* [Listing]

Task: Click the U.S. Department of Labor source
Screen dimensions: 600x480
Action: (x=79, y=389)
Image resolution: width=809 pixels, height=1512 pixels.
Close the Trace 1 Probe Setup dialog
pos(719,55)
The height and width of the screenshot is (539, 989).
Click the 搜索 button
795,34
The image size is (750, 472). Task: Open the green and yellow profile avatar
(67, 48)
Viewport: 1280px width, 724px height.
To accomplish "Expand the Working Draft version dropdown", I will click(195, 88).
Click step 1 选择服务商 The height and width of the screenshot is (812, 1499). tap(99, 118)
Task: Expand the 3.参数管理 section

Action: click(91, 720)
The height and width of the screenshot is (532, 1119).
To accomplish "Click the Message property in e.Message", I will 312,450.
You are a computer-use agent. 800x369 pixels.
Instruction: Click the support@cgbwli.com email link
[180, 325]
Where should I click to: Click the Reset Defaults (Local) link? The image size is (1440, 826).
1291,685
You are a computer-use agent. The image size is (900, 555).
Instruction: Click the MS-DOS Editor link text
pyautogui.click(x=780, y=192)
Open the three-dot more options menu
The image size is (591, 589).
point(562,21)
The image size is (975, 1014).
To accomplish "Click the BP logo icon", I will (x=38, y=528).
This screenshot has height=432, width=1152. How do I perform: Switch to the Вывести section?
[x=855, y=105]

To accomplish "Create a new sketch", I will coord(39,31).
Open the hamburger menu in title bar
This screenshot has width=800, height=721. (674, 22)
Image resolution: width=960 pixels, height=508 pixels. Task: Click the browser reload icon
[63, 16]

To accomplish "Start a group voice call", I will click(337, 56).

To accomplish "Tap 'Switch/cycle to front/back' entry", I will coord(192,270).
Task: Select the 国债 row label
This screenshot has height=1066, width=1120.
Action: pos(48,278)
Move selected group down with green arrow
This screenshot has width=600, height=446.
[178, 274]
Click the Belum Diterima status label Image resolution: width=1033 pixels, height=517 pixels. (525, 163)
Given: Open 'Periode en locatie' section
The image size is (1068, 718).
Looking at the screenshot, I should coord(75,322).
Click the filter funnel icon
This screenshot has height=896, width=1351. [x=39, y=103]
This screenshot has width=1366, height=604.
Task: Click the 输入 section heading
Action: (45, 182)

* [What is being asked] Swap "dialog" for "window" throughout the lines above and reproduce them with nothing else changed.

* [The output]
Task: Click the U.S. Department of Labor source
Screen dimensions: 600x480
Action: (x=79, y=389)
Image resolution: width=809 pixels, height=1512 pixels.
Close the Trace 1 Probe Setup window
pos(719,55)
The height and width of the screenshot is (539, 989).
Click the 搜索 button
795,34
The image size is (750, 472). Task: Open the green and yellow profile avatar
(67, 48)
Viewport: 1280px width, 724px height.
To accomplish "Expand the Working Draft version dropdown", I will click(195, 88).
Click step 1 选择服务商 The height and width of the screenshot is (812, 1499). tap(99, 118)
Task: Expand the 3.参数管理 section

Action: click(91, 720)
The height and width of the screenshot is (532, 1119).
To accomplish "Click the Message property in e.Message", I will 312,450.
You are a computer-use agent. 800x369 pixels.
Instruction: Click the support@cgbwli.com email link
[180, 325]
Where should I click to: Click the Reset Defaults (Local) link? The image size is (1440, 826).
1291,685
You are a computer-use agent. The image size is (900, 555).
Instruction: Click the MS-DOS Editor link text
pyautogui.click(x=780, y=192)
Open the three-dot more options menu
The image size is (591, 589).
point(562,21)
The image size is (975, 1014).
To accomplish "Click the BP logo icon", I will (x=38, y=528).
This screenshot has height=432, width=1152. How do I perform: Switch to the Вывести section?
[x=855, y=105]

To accomplish "Create a new sketch", I will coord(39,31).
Open the hamburger menu in title bar
This screenshot has width=800, height=721. (674, 22)
Image resolution: width=960 pixels, height=508 pixels. Task: Click the browser reload icon
[63, 16]

To accomplish "Start a group voice call", I will click(337, 56).

To accomplish "Tap 'Switch/cycle to front/back' entry", I will coord(192,270).
Task: Select the 国债 row label
This screenshot has height=1066, width=1120.
Action: pos(48,278)
Move selected group down with green arrow
This screenshot has width=600, height=446.
[178, 274]
Click the Belum Diterima status label Image resolution: width=1033 pixels, height=517 pixels. (525, 163)
Given: Open 'Periode en locatie' section
The image size is (1068, 718).
Looking at the screenshot, I should coord(75,322).
Click the filter funnel icon
This screenshot has height=896, width=1351. [x=39, y=103]
This screenshot has width=1366, height=604.
Task: Click the 输入 section heading
Action: (45, 182)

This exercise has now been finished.